ASSIGNMENT >> Take the line with "Task: Click the Coco Crush ring product image" and every line after it, through the end of the listing, and give them again exactly, pictures excluded.

DATASET >>
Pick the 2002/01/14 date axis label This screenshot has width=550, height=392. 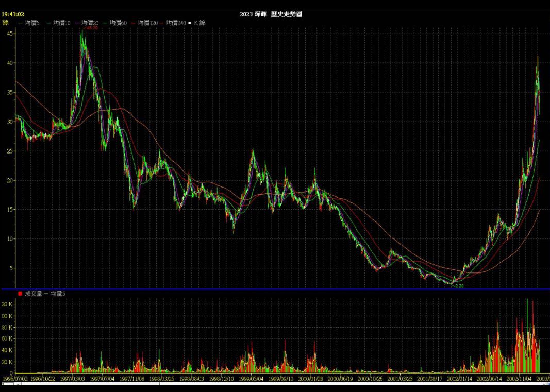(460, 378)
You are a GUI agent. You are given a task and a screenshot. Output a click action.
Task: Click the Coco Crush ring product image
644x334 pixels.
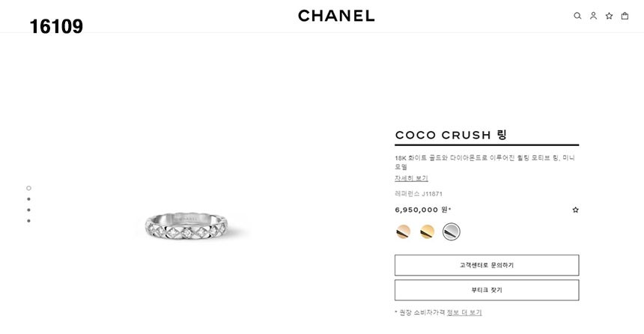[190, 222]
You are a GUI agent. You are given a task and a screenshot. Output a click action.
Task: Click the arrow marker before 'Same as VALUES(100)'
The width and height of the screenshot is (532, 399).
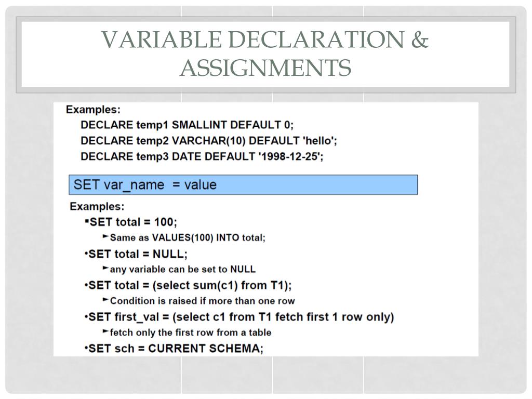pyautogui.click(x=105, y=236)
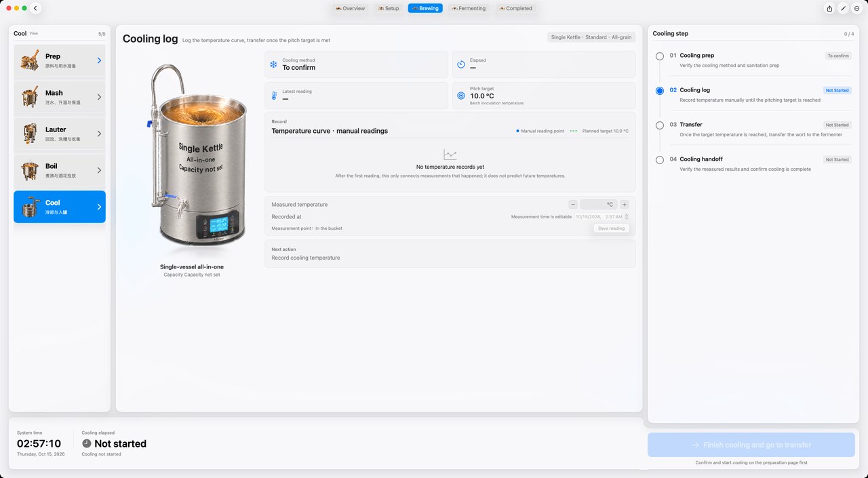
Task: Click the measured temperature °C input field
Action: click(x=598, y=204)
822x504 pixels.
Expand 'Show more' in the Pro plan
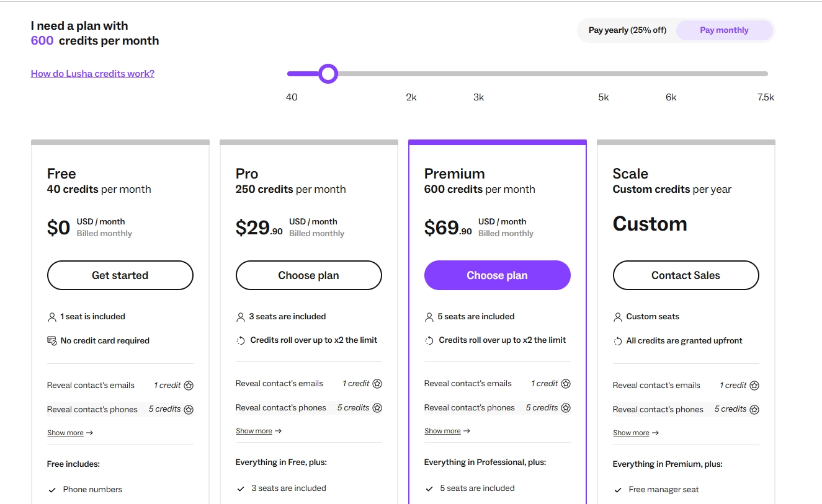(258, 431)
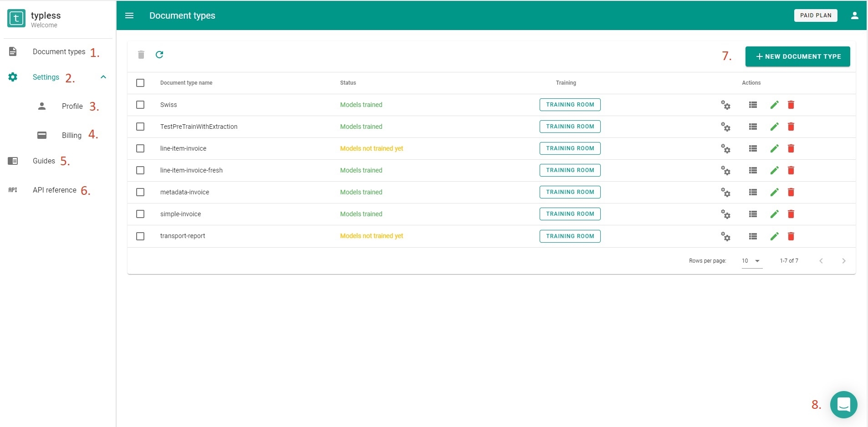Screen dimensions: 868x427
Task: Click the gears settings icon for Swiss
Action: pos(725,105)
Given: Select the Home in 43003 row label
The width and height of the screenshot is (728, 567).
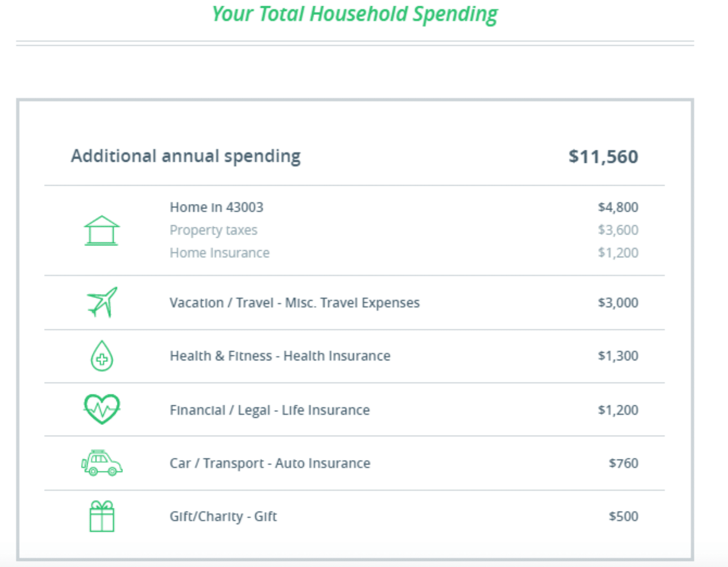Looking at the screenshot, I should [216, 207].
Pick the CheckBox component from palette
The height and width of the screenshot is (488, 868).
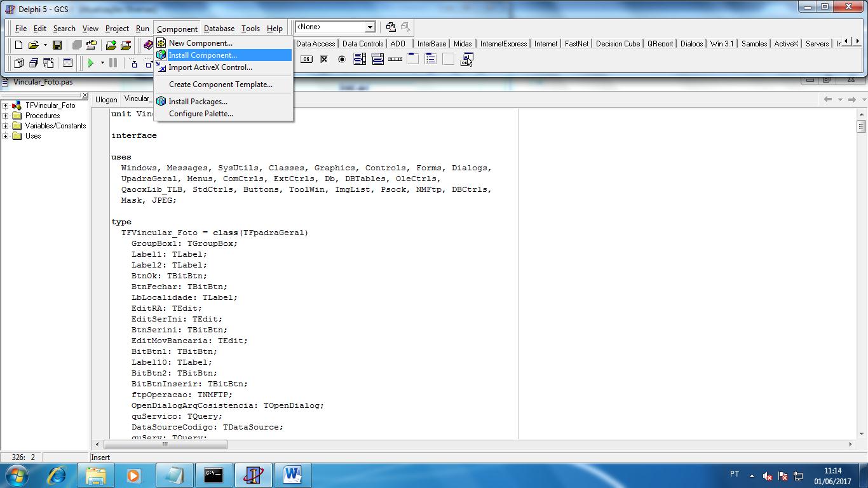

WRITTEN ANSWER >>
Task: Click the Coco Crush ring product image
644x334 pixels.
[190, 222]
You are a GUI agent. You are given a task and a screenshot. Output a click action.
Task: Click the arrow marker before 'Same as VALUES(100)'
The width and height of the screenshot is (532, 399).
pyautogui.click(x=105, y=236)
Task: Click the measured temperature °C input field
Action: click(x=598, y=204)
822x504 pixels.
Expand 'Show more' in the Pro plan
(258, 431)
Screen dimensions: 868x427
Task: Click the gears settings icon for Swiss
Action: pos(725,105)
Given: Select the Home in 43003 row label
The width and height of the screenshot is (728, 567).
Looking at the screenshot, I should [216, 207].
Pick the CheckBox component from palette
The height and width of the screenshot is (488, 868).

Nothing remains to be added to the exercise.